→ **Input**:
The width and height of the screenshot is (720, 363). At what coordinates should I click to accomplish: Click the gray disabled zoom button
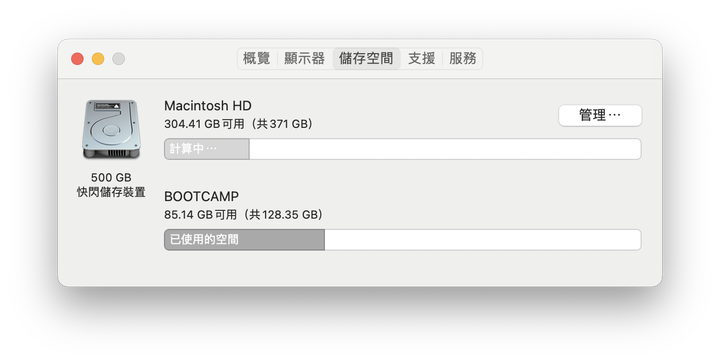118,59
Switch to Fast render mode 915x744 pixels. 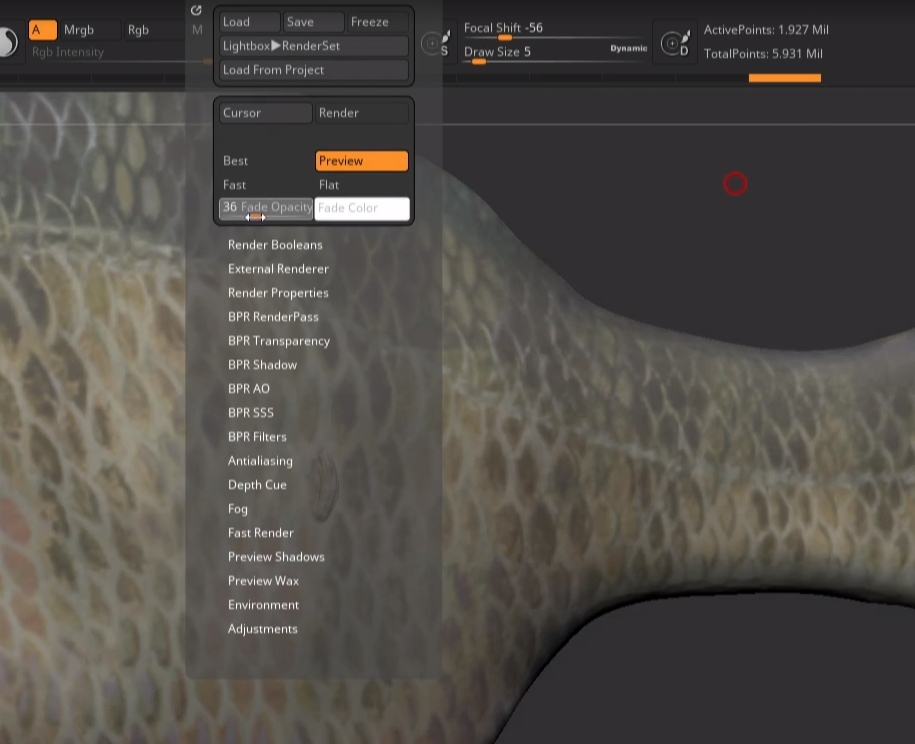(235, 185)
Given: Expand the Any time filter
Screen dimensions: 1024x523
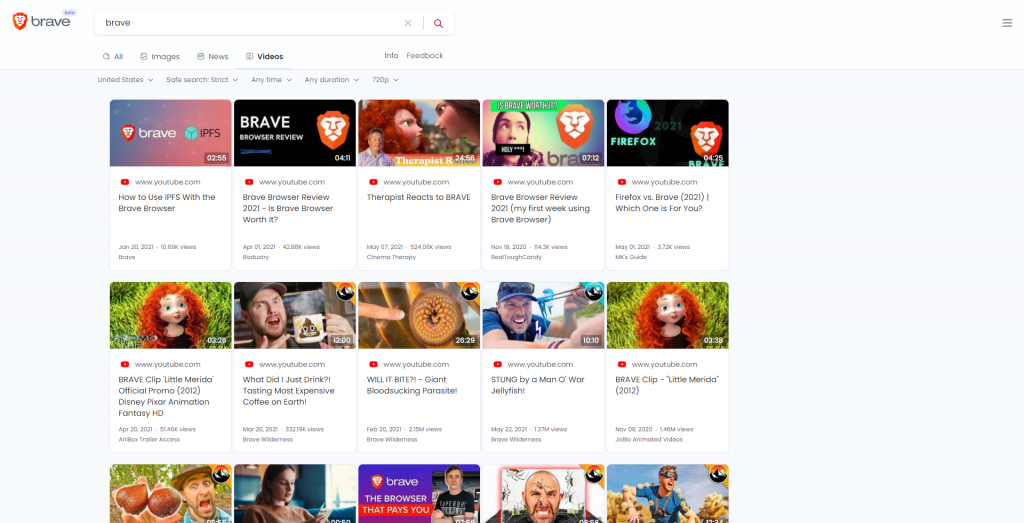Looking at the screenshot, I should 271,80.
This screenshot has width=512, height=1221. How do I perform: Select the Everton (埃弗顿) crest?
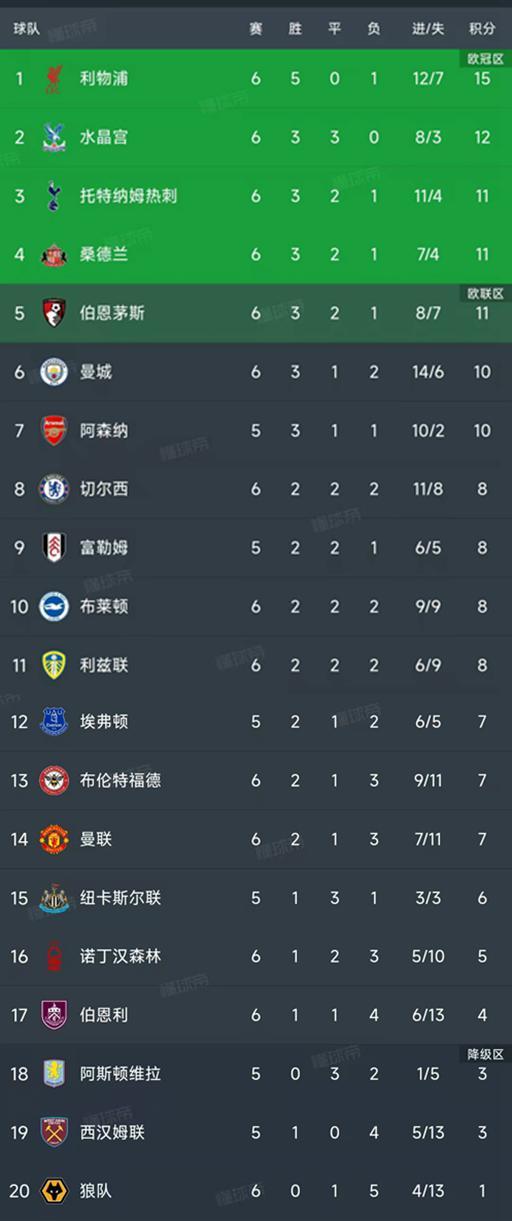tap(53, 722)
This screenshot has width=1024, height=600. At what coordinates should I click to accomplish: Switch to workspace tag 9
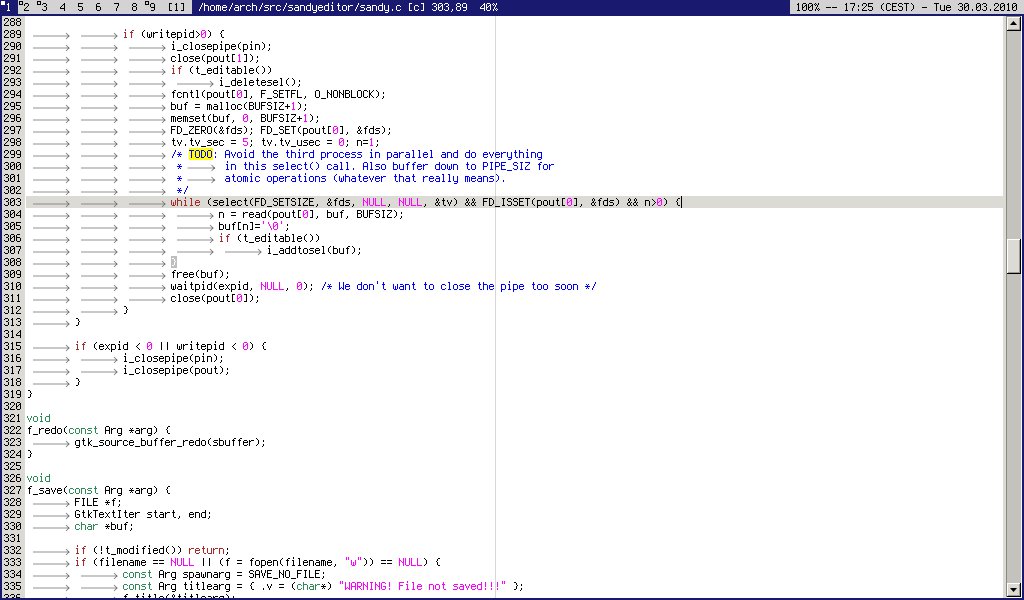tap(150, 7)
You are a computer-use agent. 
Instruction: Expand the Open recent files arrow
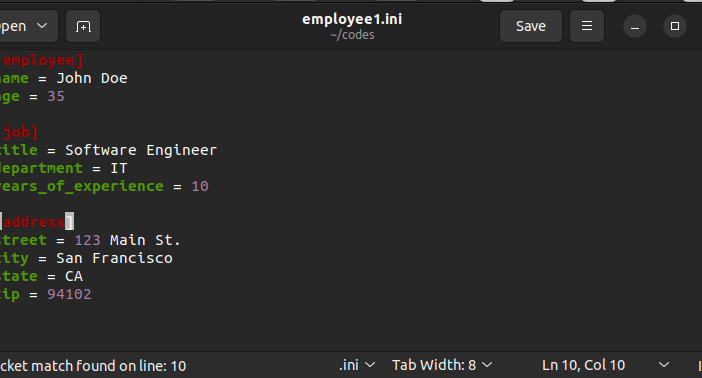point(42,26)
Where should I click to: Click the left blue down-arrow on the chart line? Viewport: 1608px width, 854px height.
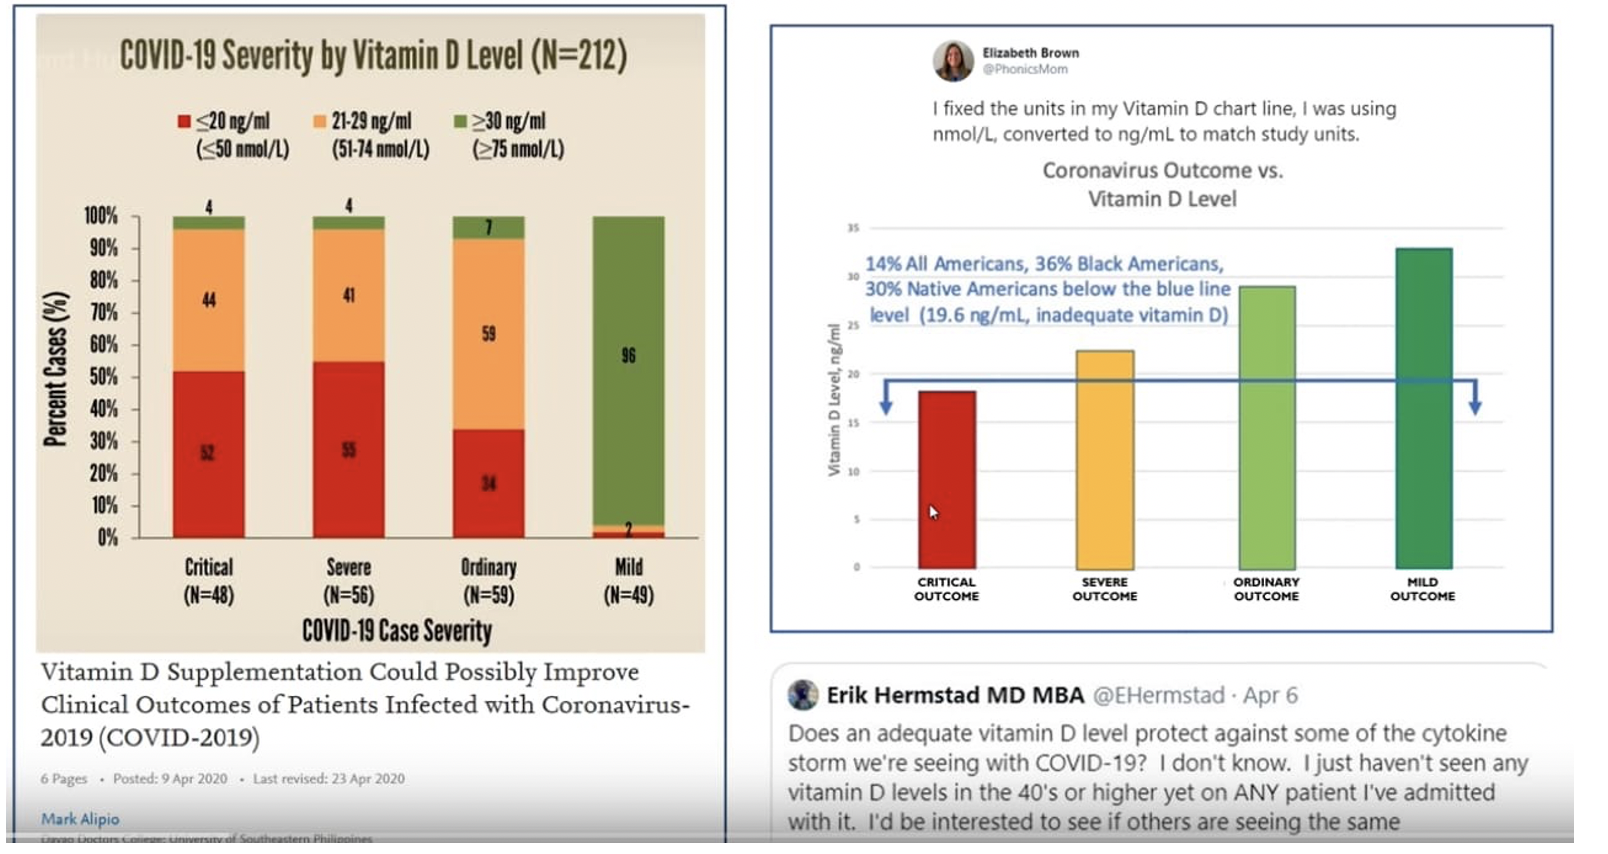point(886,402)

→ **Given problem**:
Lay out as a numbered list the lines of the listing from the one containing "Where should I" through the end of the listing, both ends included, skipping blank lines and leaving out the pictures.

→ **Solution for this task**:
1. Where should I click to: Click the left blue down-arrow on the chart line? Viewport: 1608px width, 854px height.
2. point(886,402)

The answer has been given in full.